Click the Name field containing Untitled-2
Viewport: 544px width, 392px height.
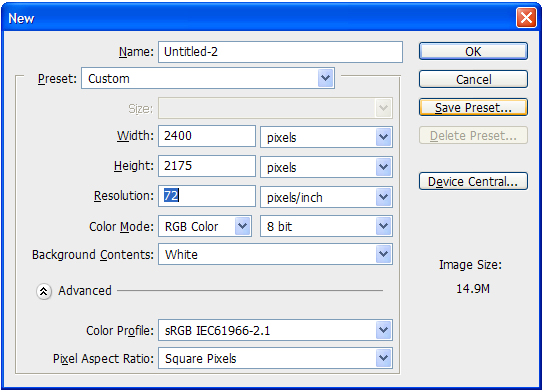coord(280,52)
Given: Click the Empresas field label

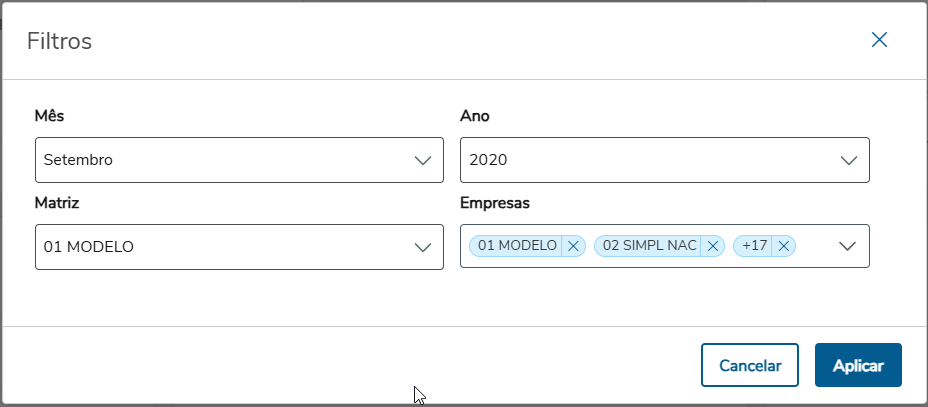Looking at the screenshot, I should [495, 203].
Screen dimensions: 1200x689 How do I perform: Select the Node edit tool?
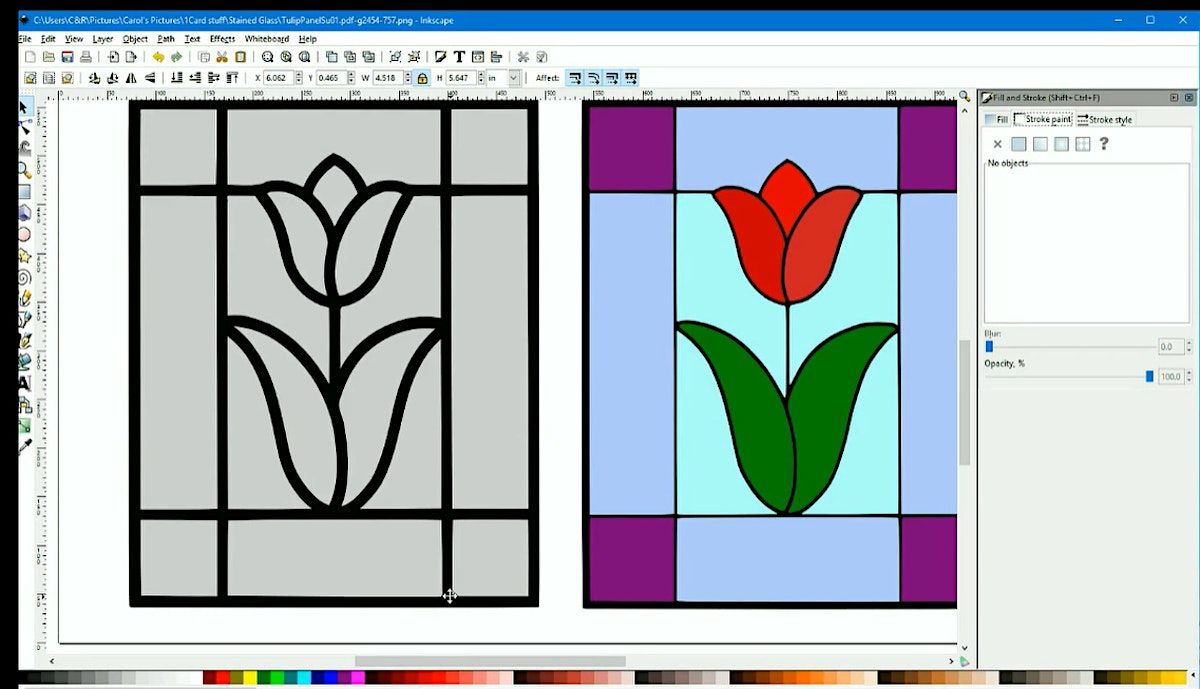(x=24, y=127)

**Task description**
All of the data above should be transcribed verbatim, with pictures omitted.

**Output of the task**
Click the Name field containing Untitled-2
Viewport: 544px width, 392px height.
coord(280,52)
Given: Click the Empresas field label

Looking at the screenshot, I should [495, 203].
Screen dimensions: 1200x689 How do I perform: Select the Node edit tool?
(x=24, y=127)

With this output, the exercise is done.